How Manipulated Quotes Create Execution, UX, and Liability Risk in DeFi

How Manipulated Quotes Create Execution, UX, and Liability Risk in DeFi

Some liquidity in DeFi is engineered to lie. These pools, hooks, and pricing components return an attractive result during route discovery, then deliver materially worse execution once the transaction is submitted onchain. They exploit a structural gap: an eth_call simulation doesn't perfectly reproduce an executed transaction’s environment, and a contract that knows the difference can behave honestly for the quoter and dishonestly for the user.

In this report, we examine two toxic pools identified in production: a Uniswap v4 hook on Polygon (USDC/WETH) and a Curve pool on Ethereum (USDC/USDT).

They are not presented as an exhaustive coverage of the problem. They are concrete examples of a broader class of execution-integrity failures: liquidity that wins routing by exhibiting one behavior in simulation and another in execution.

Aggregators pick the route with the best displayed output, so these pools win selection over honest liquidity. Users receive less than shown, revert after paying gas, or stop trusting the product that surfaced the route.

The two cases at a glance:

The Curve pool is the more significant user-facing case, generating approximately $225,000 in overquotes. This shouldn't be conflated with theft: about $23,440 of the gross discrepancy was ordinary Curve fee economics, and the attacker's measured net extraction was $34,592.87. The headline number describes misrepresentation, not revenue.

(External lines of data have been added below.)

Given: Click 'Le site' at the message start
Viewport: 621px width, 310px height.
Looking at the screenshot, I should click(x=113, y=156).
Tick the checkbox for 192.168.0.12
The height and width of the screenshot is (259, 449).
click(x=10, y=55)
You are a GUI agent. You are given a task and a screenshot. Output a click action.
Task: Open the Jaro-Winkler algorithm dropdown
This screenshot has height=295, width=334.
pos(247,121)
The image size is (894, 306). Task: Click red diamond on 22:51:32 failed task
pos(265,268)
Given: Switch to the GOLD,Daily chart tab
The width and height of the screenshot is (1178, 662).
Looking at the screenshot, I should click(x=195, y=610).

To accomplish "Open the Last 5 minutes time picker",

The Polygon hook extracted almost nothing in dollar value. It worked more like a honeypot, presenting a route that looks profitable to automated systems, then failing the moment it attempts real execution.

What makes a pool toxic?

A toxic pool is any pool that conditionally changes pricing with a malicious hook, oracle, or AMM component based on execution context.

The playbook: return an attractive quote during routing, win selection against honest liquidity, change behavior once the swap executes, then extract as much as possible inside the user's slippage tolerance or force a failure. Nothing requires the pool to look obviously malicious, it only needs to quote slightly better than honest alternatives to win selection.

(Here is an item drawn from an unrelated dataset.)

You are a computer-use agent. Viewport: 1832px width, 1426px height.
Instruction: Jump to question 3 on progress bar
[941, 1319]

The underlying weakness: a contract can inspect EVM context that differs between a simulation and an executed transaction such as tx.gasprice, tx.origin, msg.sender, block.coinbase, block.basefee . Any of these can serve as a simulation detector, and both pools here used them directly.

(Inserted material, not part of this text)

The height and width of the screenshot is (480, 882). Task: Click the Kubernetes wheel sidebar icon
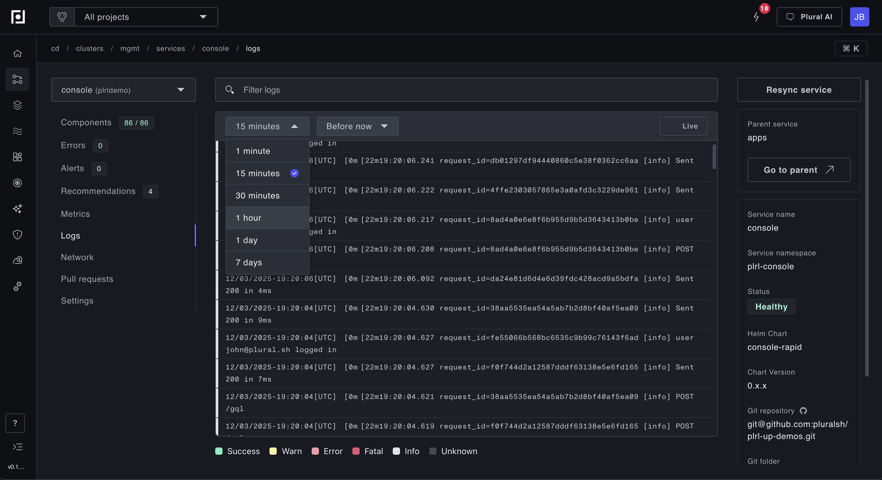point(17,183)
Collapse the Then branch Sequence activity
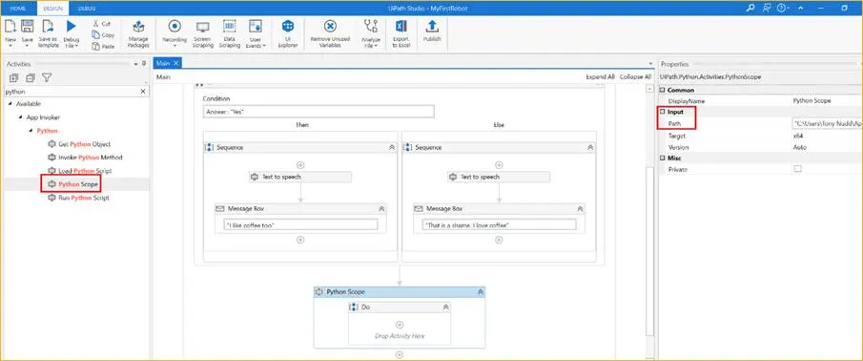Viewport: 863px width, 361px height. click(x=391, y=148)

These two cases should not be read as isolated bugs in two specific venues. They are examples of a broader execution-integrity problem: any system that routes based on simulated output can be targeted by liquidity that behaves differently in simulation than it does during execution.

Toxic pools win routing by behaving one way for the quoter and another for the user. That's unacceptable for our traders, who swap at size and depend on getting exactly what they're shown. Getty Hill, CEO, Oku Trade.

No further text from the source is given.